Maintenance of diversity - coexistence in ecological communities. The diversity we observe in the natural world represents the outcome of multiple interactions between species and in relation to the abiotic environment. Ecologists have long been interested in mechanisms that allow species with similar requirements to co-occur in space and time.
I study some of the many ways in which competitive interactions can be altered to increase (or decrease) the chance that species will coexistence.
Variation between individuals of the same species, such as caused by local adaptation, phenotypic plasticity, and maternal effects, may alter the likelihood that a species can establish in a community. This has clear implications for predicting invasion, range shifts and climate change. We are using Daphnia magna and other zooplankton to explore the implications of maternal effects for coexistence and use theory, field work, and experiments to predict when such forms of non-genetic phenotypic differences may be important for community dynamics.
Other work on coexistence in ecological communities:
—With Marc Cadotte, the role of variability in fire events in maintaining Mediterranean shrub diversity and the implications of this for fire management.
—With Tadashi Fukami, using microbial microcosms, examined whether abiotic variability can alter the effects of arrival order (priority effects).
—With Peter Abrams and Ben Gilbert, explored whether the storage effect (a common variability-dependent coexistence mechanism) is expected to evolve in response to temporal variation.
Quantifying diversity. Diversity has many forms beyond species richness. Global changes in climate and habitat destruction makes conservation science a balancing act between limited resources and seemingly unlimited demand. As such, we must prioritize both species, and the underlying genetic and functional diversity they encompass.
My particular focus has been on understanding how evolutionary history is distributed through space, how evolutionary history (e.g. phylogenetic diversity) relates to taxonomic richness and thus its values for conservation prioritization, and most importantly how to correctly interpret and apply measures of evolutionary history.

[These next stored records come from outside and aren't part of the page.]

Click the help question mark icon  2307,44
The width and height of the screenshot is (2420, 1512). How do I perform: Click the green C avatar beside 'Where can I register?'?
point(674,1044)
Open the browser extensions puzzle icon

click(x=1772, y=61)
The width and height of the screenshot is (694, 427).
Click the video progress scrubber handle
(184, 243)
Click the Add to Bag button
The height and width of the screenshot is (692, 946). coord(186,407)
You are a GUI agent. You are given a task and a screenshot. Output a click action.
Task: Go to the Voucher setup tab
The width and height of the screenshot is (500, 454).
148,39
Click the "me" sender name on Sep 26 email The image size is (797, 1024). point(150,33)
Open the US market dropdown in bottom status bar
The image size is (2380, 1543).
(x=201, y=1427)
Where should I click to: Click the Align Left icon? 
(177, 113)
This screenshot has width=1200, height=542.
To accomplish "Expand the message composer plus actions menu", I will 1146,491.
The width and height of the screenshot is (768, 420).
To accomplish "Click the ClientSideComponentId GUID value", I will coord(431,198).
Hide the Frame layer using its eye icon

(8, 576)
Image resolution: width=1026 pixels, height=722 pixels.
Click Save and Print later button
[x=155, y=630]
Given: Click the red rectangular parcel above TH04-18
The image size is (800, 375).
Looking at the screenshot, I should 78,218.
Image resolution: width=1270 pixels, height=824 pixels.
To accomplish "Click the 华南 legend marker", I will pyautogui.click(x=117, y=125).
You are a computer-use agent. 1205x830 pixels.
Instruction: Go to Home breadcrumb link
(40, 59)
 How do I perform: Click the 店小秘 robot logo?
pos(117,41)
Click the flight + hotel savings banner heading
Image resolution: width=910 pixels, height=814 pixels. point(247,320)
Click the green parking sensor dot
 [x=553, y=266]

Current work with sPhy, a iDiv-sponsored working group, aims to make sense of the massive number of phylogenetic metrics currently being used in ecology and conservation biology. We emphasize correct interpretation and application of metrics with reference to evolutionary history.
—In Tucker et al. (2012), my coauthors and I contest the idea that species richness is a useful proxy for phylogenetic diversity, as is sometimes contended. For example, our work shows that phylogenetic and species diversity varied spatially in the Cape Floristic Region of South Africa, and particularly varied in terms of how well different components of diversity were represented in existing reserves.
Proteaceae species richness (top) compared to phylogenetic diversity (bottom) in the Cape Floristic Region, SA.
—Further work has focused on developing a more mechanistic understanding of the relationship between species richness and phylogenetic diversity, as well as other metrics of diversity. Marc Cadotte and I develop a framework that predicts how different diversity prioritization metrics (species richness, phylogenetic diversity, and abundance-weighted versions of these metrics) are related to one another, showing that there are clear expectations based on the evolutionary history of the region, size of the regional species pool, and spatial distribution of diversity.